I have found it is quicker to parse the users page first rather than try all the combinations of the default locations because each try can take up to 5 seconds (or whatever you put as the MAGPIE_TIMEOUT) which isn’t ideal. Now with the option of every blog being able to parse the users page first it shouldn’t take too long and because the rss functions of wordpress uses a cache when it reads a feed, when someone comes back and writes another comment on your blog, the plugin will use the location it found last time because it will be stored as a feed in the cache. yey!
I’ve also added a check box to allow the user to not add their last blog post, this is if you want to leave a comment asking a splog that is using commentluv to stop scraping your content (you wouldn’t want to leave a link to your blog on a splog) or if you are commenting on your own blog from elsewhere without being logged on and don’t want your last post shown.

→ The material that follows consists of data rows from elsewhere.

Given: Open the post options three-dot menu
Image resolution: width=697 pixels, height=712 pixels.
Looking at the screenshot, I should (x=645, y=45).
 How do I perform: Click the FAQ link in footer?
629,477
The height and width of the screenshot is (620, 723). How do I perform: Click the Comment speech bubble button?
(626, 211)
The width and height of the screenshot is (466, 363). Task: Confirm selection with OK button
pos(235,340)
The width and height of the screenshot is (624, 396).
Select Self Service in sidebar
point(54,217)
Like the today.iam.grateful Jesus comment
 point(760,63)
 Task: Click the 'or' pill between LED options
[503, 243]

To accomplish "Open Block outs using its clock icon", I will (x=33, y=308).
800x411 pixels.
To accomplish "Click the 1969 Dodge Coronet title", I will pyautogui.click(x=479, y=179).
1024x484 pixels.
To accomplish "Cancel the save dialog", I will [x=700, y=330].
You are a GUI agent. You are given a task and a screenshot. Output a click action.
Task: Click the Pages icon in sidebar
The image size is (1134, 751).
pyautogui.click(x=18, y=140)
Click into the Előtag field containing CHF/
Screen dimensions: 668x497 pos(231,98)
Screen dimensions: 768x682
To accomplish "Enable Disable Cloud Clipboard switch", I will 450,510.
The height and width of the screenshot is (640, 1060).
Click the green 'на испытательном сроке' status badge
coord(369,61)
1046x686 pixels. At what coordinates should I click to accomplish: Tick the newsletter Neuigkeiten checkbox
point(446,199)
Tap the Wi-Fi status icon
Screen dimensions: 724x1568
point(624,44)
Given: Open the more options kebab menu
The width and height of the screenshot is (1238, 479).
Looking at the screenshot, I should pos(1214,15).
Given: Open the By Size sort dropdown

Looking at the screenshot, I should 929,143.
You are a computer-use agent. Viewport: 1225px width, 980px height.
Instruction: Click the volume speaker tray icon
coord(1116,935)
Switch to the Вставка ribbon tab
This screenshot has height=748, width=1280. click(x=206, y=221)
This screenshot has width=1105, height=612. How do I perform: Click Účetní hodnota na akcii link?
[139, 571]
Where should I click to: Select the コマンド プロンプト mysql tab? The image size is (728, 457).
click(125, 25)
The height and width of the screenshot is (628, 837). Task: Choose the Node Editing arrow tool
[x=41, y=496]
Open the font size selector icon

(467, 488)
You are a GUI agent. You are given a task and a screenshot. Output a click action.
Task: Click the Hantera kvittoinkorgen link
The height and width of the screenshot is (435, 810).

I’ve made it easier to change the message that is displayed below the comment form too. Just edit the bit in the quotes in the source code below the changelog.
The Future
I am in the middle of learning event listeners so I can really cut the time down for parsing the page by doing it AJAX style after the user has entered their blog url and clicks to the comment area to make their entry. This should make CommentLuv almost completely transparent and prevent any longer than necessary waits after submitting the comment.
I imagine that will be after Christmas as well as adding language support and it’s own options page. I have purposely kept away from using extra tables in the WP database because, A) I don’t want to mess up an existing database, B) I haven’t used MySQL before, and C) I don’t know how! (yet)
Much later than that, I want to create a widget style box for displaying links to your commenters posts (Cliq style). I am sure I can add Gravatars to it too but that will require storing the last blog posts in the database in their own table.
You can download version 0.997 of CommentLuv here (one-click installer plugin users can use this link http://downloads.wordpress.org/plugin/commentluv.zip)
Tutorial 4 is ready and will be published tomorrow. I have seen quite a few hits coming in for them so I have spent a bit more time trying to add some graphical explanations for each process in the script to make it a little easier to follow. I have part 5 all planned out so that part 6 can see you creating your own AJAX scripts. Maybe some homework assignments to send out?
I am pleased to see my traffic going up a bit each week. The largest referrer is Stumbleupon with a steady stream of hits coming in as well as a few sharks fin spikes in my stats. I think that has helped with me getting close to the sub 100,000 mark for my alexa rank which, today is at 106,955. For just the sites visited by UK users, I am very close to being in the top 10,000 visited sites. (I can see it now, “FiddyP makes it to the top 104 UK sites”)
Happy Hanuka/Christmas/Holidays/Eed Al-Adha (delete as appropriate)!